Book #43: Across the Nightingale Floor
Author: Lian Hearn
Provenance: Bookmooch
Here's a book I picked up because of a recommendation by
kitkabbit. I like Japan probably quite a bit more than the next person, and so I tend to be very wary about books that purport to get Japan without really being Japan, or even that try to get Japan at all in novel form. Capturing the feel of it is pretty difficult, I think, even if getting the trappings isn't so hard.
What a nice surprise it was, then, when this book really did feel about right for the older, pseudo-Japan setting that it was aiming for. Sure, geographically, it's not Japan, even if the place names are (Yamagata is very important here), but it's definitely meant to be that way; even the idea came to her when she was living in rural Japan. But the writing is spare, and the characters' thought patterns seem to work. Even the dialogue comes across about right.

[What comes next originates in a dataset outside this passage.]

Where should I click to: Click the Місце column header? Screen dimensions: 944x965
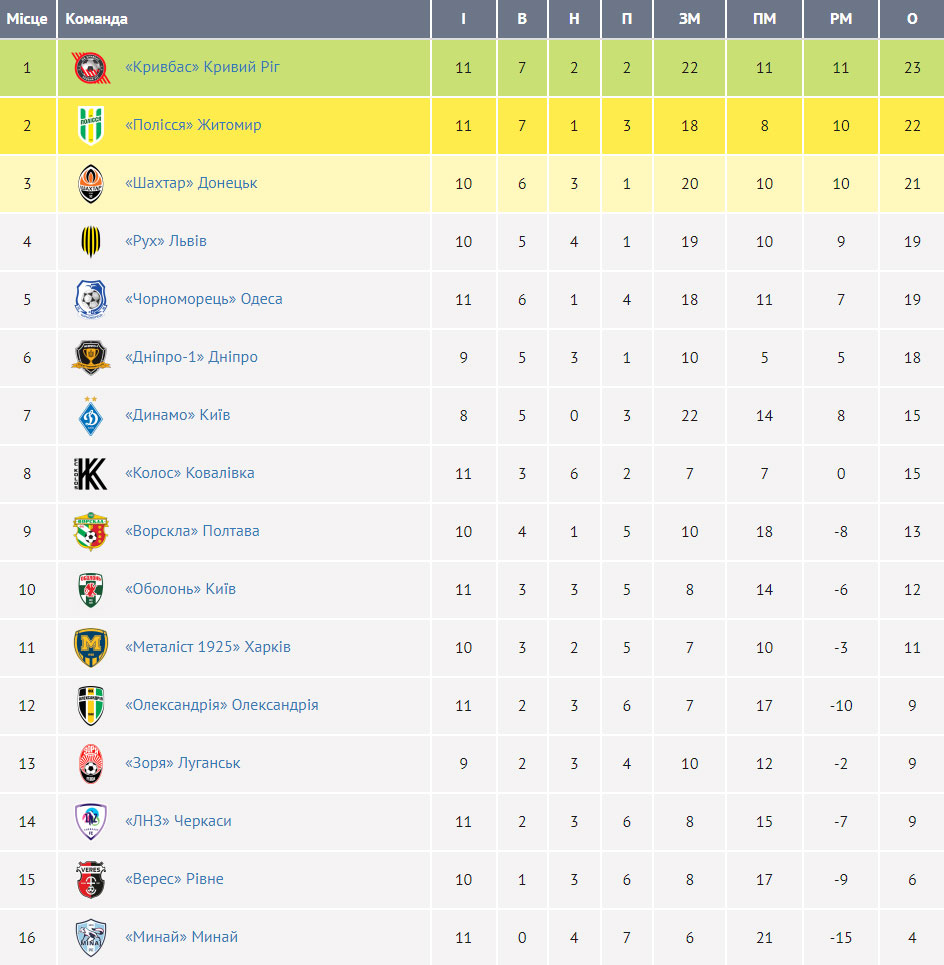28,19
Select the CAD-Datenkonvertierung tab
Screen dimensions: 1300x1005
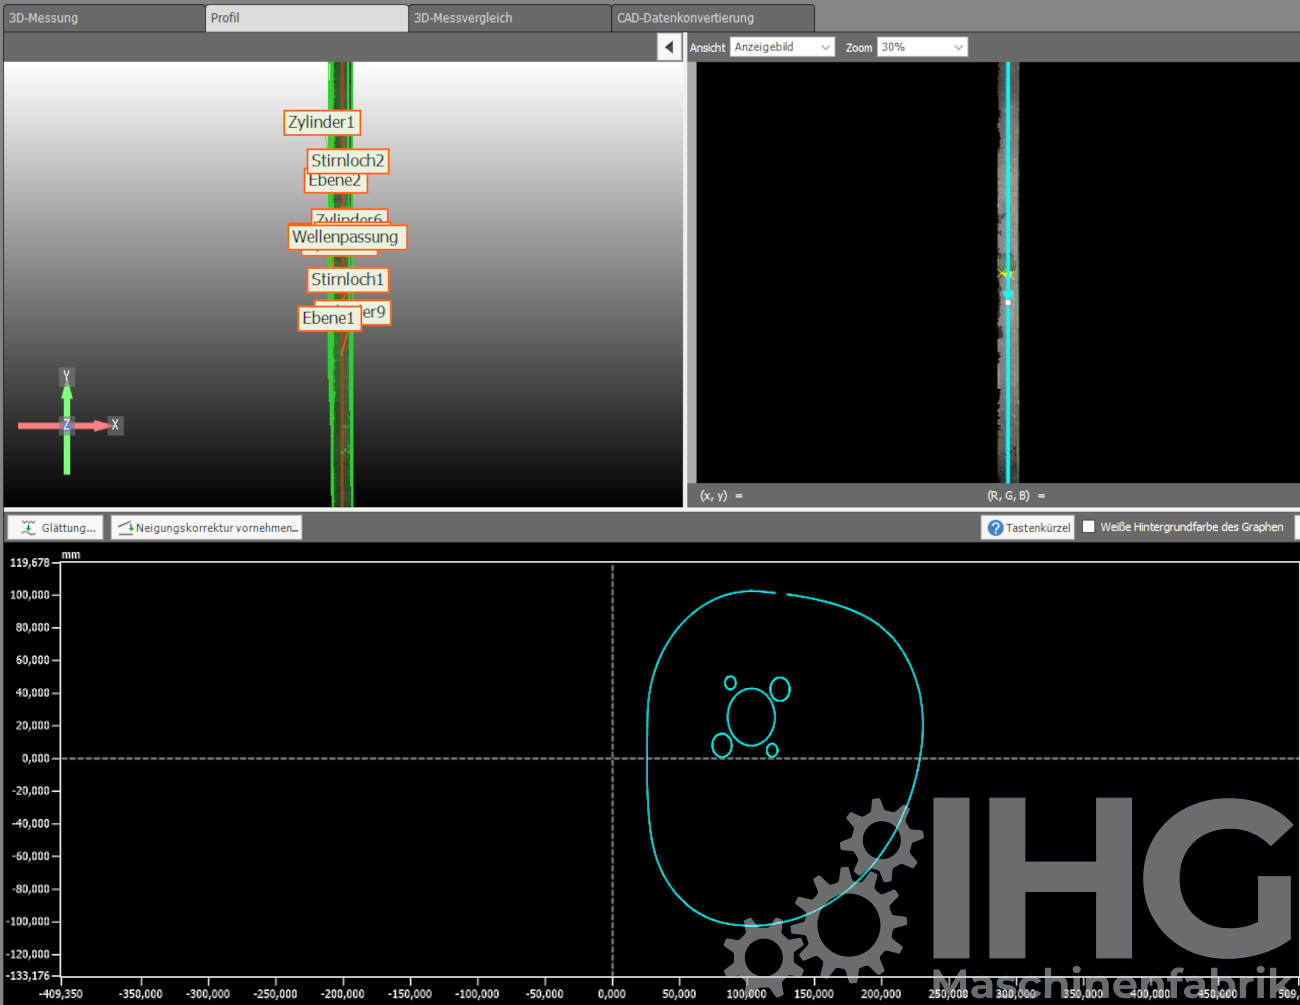point(712,18)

The plot's pretty interesting, as well; a teenage boy taken in after his village is destroyed by a powerful lord, and is trained to become his successor and help solve some political problems the lord is having. There are a lot of machinations, and they're not always telegraphed, which is nice. Further, the other main character, a woman who's been a political hostage since age 7 and is now 15 and coming into her own as a potential power, is asked to go off and marry the lord to secure an alliance. The story is told from alternating perspectives, and the characters are fairly well realized, even if I don't really feel much of a change in style between the two (the boy's is first person, the girl's isn't).
Anyway, the plot works pretty well, with a good amount of action and such on top of some romance and some political conniving. I enjoyed it enough to go straight into the second one, so you know there's got to be something there.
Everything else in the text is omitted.